The Johnstown Horror
or
Valley of Death.
CHAPTER I.
The Appalling News.
On the advent of Summer, June 1st, the country was horror-stricken by the announcement that a terrible calamity had overtaken the inhabitants of Johnstown, and the neighboring villages. Instantly the whole land was stirred by the startling news of this great disaster. Its appalling magnitude, its dreadful suddenness, its scenes of terror and agony, the fate of thousands swept to instant death by a flood as frightful as that of the cataract of Niagara, awakened the profoundest horror. No calamity in the history of modern times has so appalled the civilized world.
The following graphic pen-picture will give the reader an accurate idea of the picturesque scene of the disaster:
Away up in the misty crags of the Alleghanies some tiny rills trickle and gurgle from a cleft in the mossy rocks. The drippling waters, timid perhaps in the bleak and lonely fastness of the heights, hug and coddle one another until they flash into a limpid pool. A score of rivulets from all the mountain side babble hither over rocky beds to join their companions.
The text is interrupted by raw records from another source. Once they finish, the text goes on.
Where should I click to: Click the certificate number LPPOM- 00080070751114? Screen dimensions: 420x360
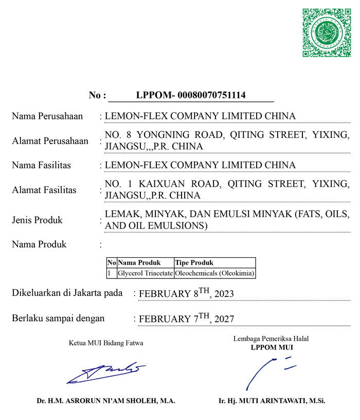(191, 95)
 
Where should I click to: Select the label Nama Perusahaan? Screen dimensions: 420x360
(47, 116)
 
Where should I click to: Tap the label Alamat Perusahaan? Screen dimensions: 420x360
(50, 141)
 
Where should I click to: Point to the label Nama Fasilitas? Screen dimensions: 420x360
(41, 165)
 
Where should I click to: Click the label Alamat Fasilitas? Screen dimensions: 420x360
(44, 190)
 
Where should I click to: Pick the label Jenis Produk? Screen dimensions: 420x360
(37, 220)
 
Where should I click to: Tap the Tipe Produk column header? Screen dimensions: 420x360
(194, 262)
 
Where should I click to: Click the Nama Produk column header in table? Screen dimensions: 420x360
(139, 262)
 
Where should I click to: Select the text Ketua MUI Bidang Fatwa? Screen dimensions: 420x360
(106, 343)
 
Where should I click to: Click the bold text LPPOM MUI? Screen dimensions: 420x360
(271, 347)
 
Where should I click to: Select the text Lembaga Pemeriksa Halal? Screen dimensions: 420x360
(271, 339)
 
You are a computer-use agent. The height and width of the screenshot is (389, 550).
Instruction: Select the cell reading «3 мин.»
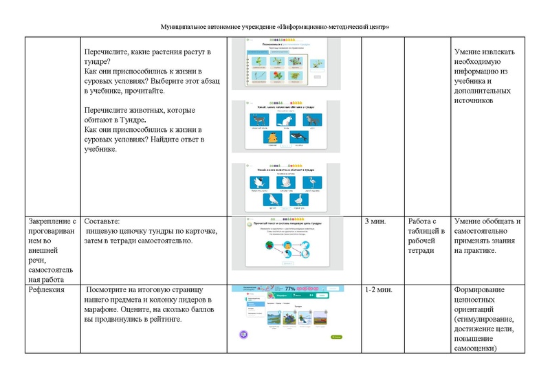tap(375, 221)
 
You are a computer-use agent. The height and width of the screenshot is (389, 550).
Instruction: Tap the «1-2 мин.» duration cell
tap(379, 291)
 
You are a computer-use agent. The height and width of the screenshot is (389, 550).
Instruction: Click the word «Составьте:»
tap(101, 222)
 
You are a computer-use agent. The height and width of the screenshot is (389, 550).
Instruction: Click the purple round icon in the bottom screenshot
tap(243, 334)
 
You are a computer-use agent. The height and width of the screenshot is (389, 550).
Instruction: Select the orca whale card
tap(298, 137)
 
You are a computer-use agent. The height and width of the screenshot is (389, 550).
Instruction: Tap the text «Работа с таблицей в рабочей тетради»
tap(426, 236)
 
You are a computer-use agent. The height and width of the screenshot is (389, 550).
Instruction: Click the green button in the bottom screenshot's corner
tap(336, 337)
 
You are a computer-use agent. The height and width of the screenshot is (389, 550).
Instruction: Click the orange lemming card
tap(272, 137)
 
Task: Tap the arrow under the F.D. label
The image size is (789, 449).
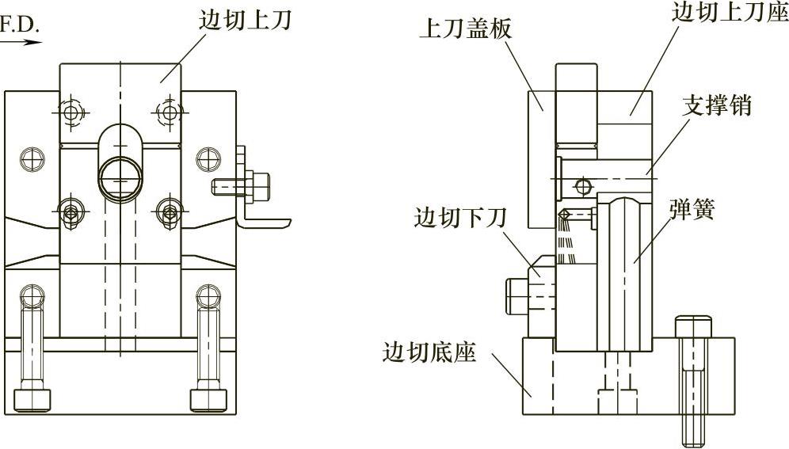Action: coord(21,42)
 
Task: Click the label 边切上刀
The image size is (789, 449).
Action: coord(244,21)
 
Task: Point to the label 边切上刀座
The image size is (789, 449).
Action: coord(729,12)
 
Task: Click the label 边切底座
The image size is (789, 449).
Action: coord(429,352)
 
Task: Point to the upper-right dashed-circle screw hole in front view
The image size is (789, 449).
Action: coord(169,112)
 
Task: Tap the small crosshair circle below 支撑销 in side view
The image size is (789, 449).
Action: coord(583,187)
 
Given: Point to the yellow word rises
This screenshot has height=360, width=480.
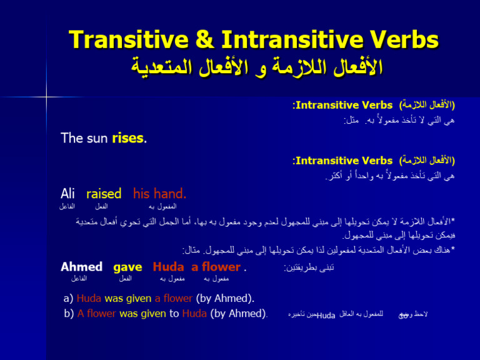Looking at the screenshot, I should coord(128,138).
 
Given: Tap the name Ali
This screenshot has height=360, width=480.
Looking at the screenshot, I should coord(68,194).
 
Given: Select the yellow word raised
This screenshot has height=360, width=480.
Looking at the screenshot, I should coord(103,194).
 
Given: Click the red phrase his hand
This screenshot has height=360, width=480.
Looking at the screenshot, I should coord(159,194).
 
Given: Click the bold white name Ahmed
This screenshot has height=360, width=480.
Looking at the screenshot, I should coord(81,267).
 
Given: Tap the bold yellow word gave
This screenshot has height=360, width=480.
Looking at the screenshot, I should coord(128,267).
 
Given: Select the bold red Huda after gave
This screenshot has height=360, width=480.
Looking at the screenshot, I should coord(168,267).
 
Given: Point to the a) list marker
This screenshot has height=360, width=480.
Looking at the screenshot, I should coord(69,299).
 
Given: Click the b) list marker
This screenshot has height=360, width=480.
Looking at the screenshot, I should coord(69,313).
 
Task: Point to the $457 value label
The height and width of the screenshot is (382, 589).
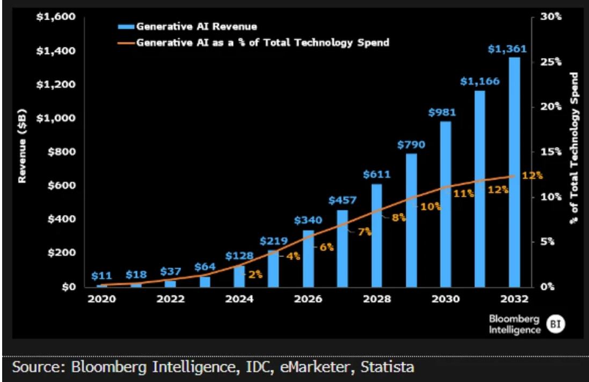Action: click(342, 200)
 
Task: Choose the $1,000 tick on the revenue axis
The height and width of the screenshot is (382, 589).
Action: click(55, 118)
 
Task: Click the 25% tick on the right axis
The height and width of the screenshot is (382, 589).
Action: click(550, 62)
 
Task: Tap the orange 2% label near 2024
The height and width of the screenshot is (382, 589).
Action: click(254, 274)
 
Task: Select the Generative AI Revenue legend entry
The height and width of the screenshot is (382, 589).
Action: click(197, 26)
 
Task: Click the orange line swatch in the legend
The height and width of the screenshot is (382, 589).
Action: click(126, 42)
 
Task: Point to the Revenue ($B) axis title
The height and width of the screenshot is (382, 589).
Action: click(22, 145)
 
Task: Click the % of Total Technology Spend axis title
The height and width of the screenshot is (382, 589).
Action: click(575, 147)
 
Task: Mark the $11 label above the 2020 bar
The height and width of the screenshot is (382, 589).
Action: click(101, 276)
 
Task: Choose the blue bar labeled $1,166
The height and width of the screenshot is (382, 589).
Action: click(479, 188)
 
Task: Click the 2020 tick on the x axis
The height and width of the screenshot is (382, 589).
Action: click(101, 299)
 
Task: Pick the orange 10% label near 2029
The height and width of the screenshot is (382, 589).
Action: click(430, 206)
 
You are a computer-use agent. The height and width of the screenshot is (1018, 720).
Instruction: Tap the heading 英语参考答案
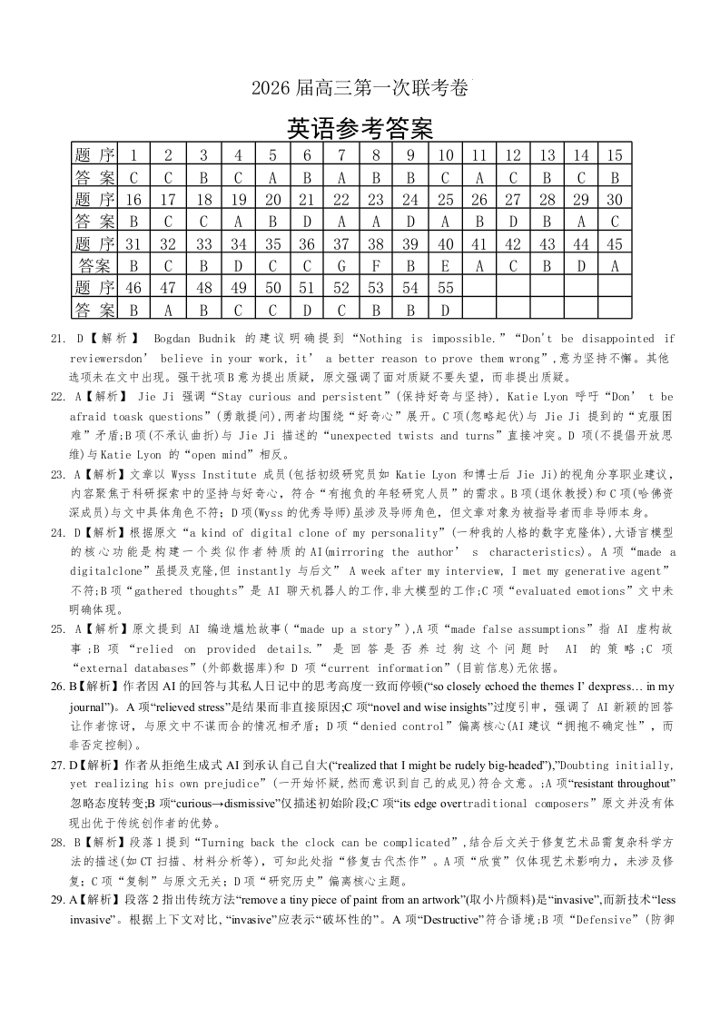pos(360,127)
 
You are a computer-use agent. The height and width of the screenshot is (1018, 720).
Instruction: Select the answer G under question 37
pos(341,266)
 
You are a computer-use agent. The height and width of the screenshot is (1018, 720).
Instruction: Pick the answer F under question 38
pos(376,266)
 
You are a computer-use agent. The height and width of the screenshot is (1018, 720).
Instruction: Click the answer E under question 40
pos(445,266)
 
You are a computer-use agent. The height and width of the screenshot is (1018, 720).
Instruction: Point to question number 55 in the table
pos(445,289)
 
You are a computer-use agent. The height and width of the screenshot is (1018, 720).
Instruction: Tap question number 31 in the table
pos(133,243)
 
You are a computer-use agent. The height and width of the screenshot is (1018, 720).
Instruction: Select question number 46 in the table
pos(133,289)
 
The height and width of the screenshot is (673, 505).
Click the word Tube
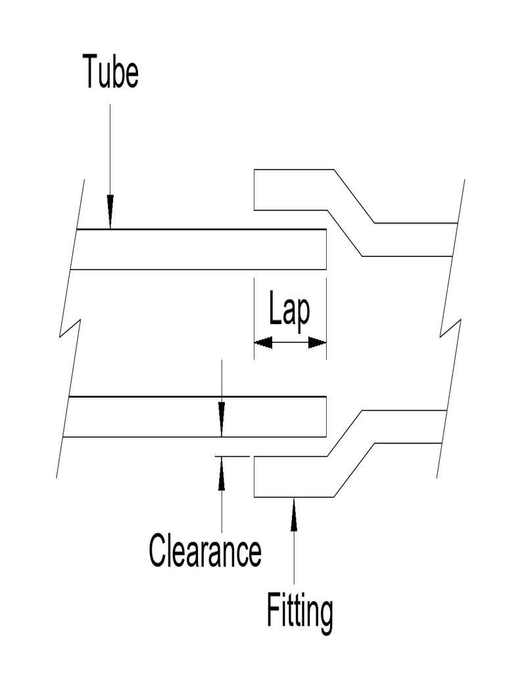[x=110, y=72]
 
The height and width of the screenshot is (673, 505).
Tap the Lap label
[x=289, y=310]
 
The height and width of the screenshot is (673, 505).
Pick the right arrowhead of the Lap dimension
[x=318, y=342]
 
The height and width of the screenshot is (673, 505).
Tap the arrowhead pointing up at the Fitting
[x=293, y=514]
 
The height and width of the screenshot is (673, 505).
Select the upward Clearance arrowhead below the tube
[x=222, y=472]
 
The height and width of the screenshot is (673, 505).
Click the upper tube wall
[x=197, y=249]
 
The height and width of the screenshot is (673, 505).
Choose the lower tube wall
[x=197, y=417]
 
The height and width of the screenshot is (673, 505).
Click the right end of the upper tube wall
[x=325, y=249]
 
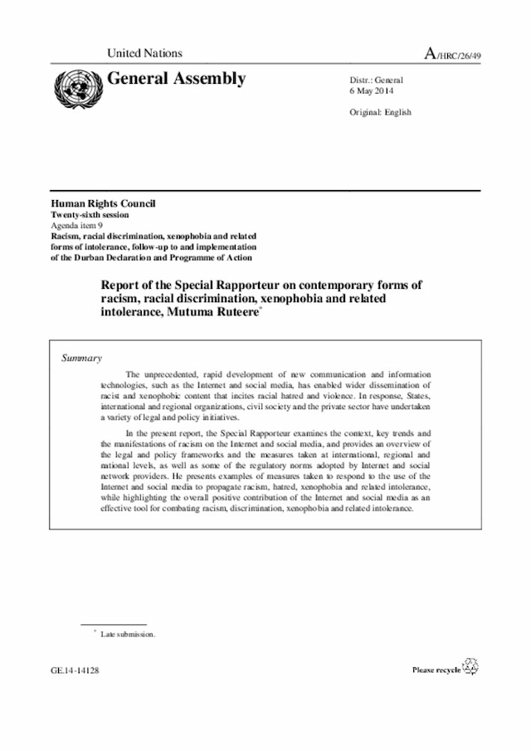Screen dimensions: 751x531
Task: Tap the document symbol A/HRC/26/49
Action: [453, 54]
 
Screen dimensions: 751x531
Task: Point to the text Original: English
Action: [382, 112]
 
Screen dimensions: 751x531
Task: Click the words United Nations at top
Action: [144, 54]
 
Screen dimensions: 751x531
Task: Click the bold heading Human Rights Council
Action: [104, 204]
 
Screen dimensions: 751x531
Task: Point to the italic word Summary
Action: [82, 358]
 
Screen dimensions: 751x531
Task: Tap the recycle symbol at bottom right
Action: [470, 666]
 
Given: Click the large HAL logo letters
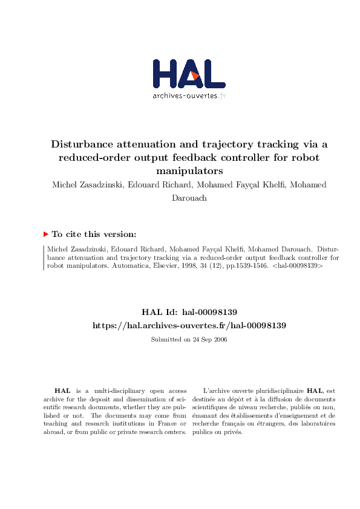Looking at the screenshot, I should [x=189, y=74].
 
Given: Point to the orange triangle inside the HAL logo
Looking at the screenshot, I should [x=195, y=76].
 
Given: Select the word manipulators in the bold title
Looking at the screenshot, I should [x=189, y=170].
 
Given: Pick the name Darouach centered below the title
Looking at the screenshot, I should [x=189, y=197].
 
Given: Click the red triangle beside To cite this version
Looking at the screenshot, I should [x=46, y=234].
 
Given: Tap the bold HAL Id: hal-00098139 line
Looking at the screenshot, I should [x=189, y=312].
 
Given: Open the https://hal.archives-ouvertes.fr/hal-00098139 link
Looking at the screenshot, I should [x=189, y=325].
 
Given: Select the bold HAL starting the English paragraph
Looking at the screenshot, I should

Thence in rippling current they purl and tinkle down the gentle slopes, through bosky nooks sweet with the odors of fir tree and pine, over meads dappled with the scarlet snap-dragon and purple heath buds, now pausing for a moment to idle with a wood encircled lake, now tumbling in opalescent cascade over a mossy lurch, and then on again in cheerful, hurried course down the Appalachian valley.